The comments about the whetstone and shapton 220 were fluff / reference only.


----------



## daveb (Dec 17, 2016)

Like, like, like the JNS 300 for most everything low grit. The JKI 400 is a close 2nd for fixing chips but it wears pretty quick when used hard. Have the JKI 220 but just don't use it. Prob should.


----------



## Matus (Dec 18, 2016)

JNS300 is great stone, but not for serious thinning, not fast enough for that. I have bester 220 and my understanding is that it is similar to JKI 220. If you want anything considerably faster that does not dish you need to grab an Atoma 140 or the 3M diamond pads.

The Bester 220 dishes, but it is not as bad as I expected. Still - if you use it extensively you will need to flatten in-between.

JNS300 is really nice and would make a good step after Atoma 140 or Bester 220.

Gesshin 400 is a fast cutting stone, just not as fast as Bester 220 (as one would expect).


----------



## Lars (Dec 18, 2016)

How does the Bester 220 behave, when you lay into it? A nice thing about Bester 1200 is that you can really put some weight behind the blade when you use it..

Lars


----------



## GeneH (Dec 18, 2016)

daveb said:


> Like, like, like the JNS 300 for most everything low grit. The JKI 400 is a close 2nd for fixing chips but it wears pretty quick when used hard. Have the JKI 220 but just don't use it. Prob should.



Dave -I'm curious why you are not using your 220? And what is your opinion of speed and dishing of it?


----------



## GeneH (Dec 18, 2016)

Ah- just saw this - Imanishi makes the Bester 220 close to JKI 220 so all three are probably pretty close if I understand correctly. The good diamond plates are out of my price range.


----------



## chinacats (Dec 18, 2016)

GeneH said:


> Dave -I'm curious why you are not using your 220? And what is your opinion of speed and dishing of it?

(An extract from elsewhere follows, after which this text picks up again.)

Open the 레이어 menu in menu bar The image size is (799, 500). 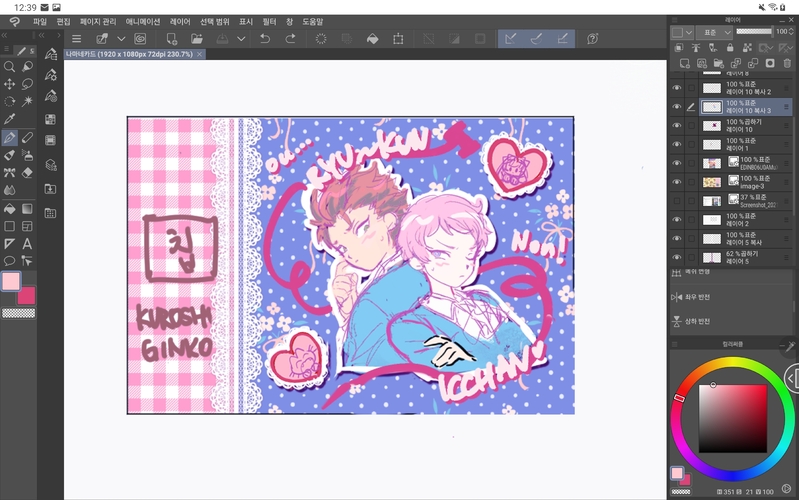click(180, 20)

Not Dave but, it's pretty fast, doesn't dish too quickly but will load up if you let it. Mine has a load of iron in it so it's pink and orange. I have the one from EE and *believe* they are all the same stone.

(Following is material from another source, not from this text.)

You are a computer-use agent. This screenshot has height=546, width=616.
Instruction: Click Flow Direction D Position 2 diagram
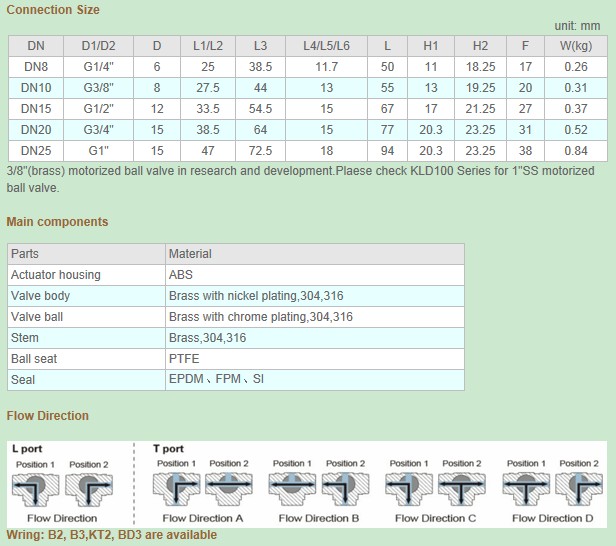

I use a 320 cerax for cleanup and just purchased a 150 grit for faster steel removal.


----------



## GeneH (Dec 19, 2016)

I talked to Jon at JKI today, (having been educated by this thread) and ordered his 220 grit pink stone. I'm (mentally) prepared to flatten it frequently, and am looking forward to seeing what a course waterstone is all about.


----------



## foody518 (Dec 20, 2016)

GeneH said:


> I talked to Jon at JKI today, (having been educated by this thread) and ordered his 220 grit pink stone. I'm (mentally) prepared to flatten it frequently, and am looking forward to seeing what a course waterstone is all about.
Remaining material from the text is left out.